-- BEGIN Records shown --

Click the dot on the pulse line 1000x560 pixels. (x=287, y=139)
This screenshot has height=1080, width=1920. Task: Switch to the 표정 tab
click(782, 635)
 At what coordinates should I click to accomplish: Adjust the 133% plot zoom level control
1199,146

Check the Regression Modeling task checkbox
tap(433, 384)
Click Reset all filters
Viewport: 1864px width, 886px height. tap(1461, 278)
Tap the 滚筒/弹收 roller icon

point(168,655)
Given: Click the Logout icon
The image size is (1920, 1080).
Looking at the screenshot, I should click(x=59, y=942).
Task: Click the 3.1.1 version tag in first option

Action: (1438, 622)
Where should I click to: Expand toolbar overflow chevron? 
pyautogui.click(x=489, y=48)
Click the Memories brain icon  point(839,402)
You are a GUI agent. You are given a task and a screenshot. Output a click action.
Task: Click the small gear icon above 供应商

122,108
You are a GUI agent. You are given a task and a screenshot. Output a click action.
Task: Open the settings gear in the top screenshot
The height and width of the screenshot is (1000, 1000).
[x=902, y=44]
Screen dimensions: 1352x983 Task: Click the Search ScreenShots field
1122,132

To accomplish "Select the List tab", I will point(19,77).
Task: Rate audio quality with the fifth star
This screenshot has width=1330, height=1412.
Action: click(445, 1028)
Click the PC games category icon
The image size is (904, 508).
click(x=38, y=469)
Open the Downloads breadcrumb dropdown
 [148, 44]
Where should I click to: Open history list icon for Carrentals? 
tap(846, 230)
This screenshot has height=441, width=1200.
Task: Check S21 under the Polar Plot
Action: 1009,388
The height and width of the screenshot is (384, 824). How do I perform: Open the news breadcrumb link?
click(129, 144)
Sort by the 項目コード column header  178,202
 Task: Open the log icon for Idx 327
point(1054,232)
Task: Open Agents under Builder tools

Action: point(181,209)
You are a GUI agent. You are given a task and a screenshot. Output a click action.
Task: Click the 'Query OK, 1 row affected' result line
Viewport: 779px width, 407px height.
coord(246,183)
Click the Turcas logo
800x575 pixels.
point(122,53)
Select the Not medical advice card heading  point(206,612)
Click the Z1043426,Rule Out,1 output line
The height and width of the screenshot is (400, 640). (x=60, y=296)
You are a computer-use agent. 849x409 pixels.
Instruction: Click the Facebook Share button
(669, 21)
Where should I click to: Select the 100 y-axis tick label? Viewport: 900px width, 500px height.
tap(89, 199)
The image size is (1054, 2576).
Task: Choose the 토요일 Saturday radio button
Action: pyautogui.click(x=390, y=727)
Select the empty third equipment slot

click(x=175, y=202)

-- END Records shown --

◆ Directions:
Turn the data above into a numbered list, starting at the line with "Task: Click the 3.1.1" and running to the end of the data. Leave out blank lines.

◆ Reply to the task:
1. Task: Click the 3.1.1 version tag in first option
2. Action: (1438, 622)
3. Where should I click to: Expand toolbar overflow chevron? 
4. pyautogui.click(x=489, y=48)
5. Click the Memories brain icon  point(839,402)
6. You are a GUI agent. You are given a task and a screenshot. Output a click action.
7. Task: Click the small gear icon above 供应商
8. 122,108
9. You are a GUI agent. You are given a task and a screenshot. Output a click action.
10. Task: Open the settings gear in the top screenshot
11. The height and width of the screenshot is (1000, 1000).
12. [x=902, y=44]
13. Screen dimensions: 1352x983 Task: Click the Search ScreenShots field
14. 1122,132
15. To accomplish "Select the List tab", I will point(19,77).
16. Task: Rate audio quality with the fifth star
17. This screenshot has width=1330, height=1412.
18. Action: click(445, 1028)
19. Click the PC games category icon
20. The image size is (904, 508).
21. click(x=38, y=469)
22. Open the Downloads breadcrumb dropdown
23.  [148, 44]
24. Where should I click to: Open history list icon for Carrentals? 
25. tap(846, 230)
26. This screenshot has height=441, width=1200.
27. Task: Check S21 under the Polar Plot
28. Action: 1009,388
29. The height and width of the screenshot is (384, 824). How do I perform: Open the news breadcrumb link?
30. click(129, 144)
31. Sort by the 項目コード column header  178,202
32.  Task: Open the log icon for Idx 327
33. point(1054,232)
34. Task: Open Agents under Builder tools
35. Action: point(181,209)
36. You are a GUI agent. You are given a task and a screenshot. Output a click action.
37. Task: Click the 'Query OK, 1 row affected' result line
38. Viewport: 779px width, 407px height.
39. coord(246,183)
40. Click the Turcas logo
41. 800x575 pixels.
42. point(122,53)
43. Select the Not medical advice card heading  point(206,612)
44. Click the Z1043426,Rule Out,1 output line
45. The height and width of the screenshot is (400, 640). (x=60, y=296)
46. You are a computer-use agent. 849x409 pixels.
47. Instruction: Click the Facebook Share button
48. (669, 21)
49. Where should I click to: Select the 100 y-axis tick label? Viewport: 900px width, 500px height.
50. tap(89, 199)
51. The image size is (1054, 2576).
52. Task: Choose the 토요일 Saturday radio button
53. Action: pyautogui.click(x=390, y=727)
54. Select the empty third equipment slot
55. click(x=175, y=202)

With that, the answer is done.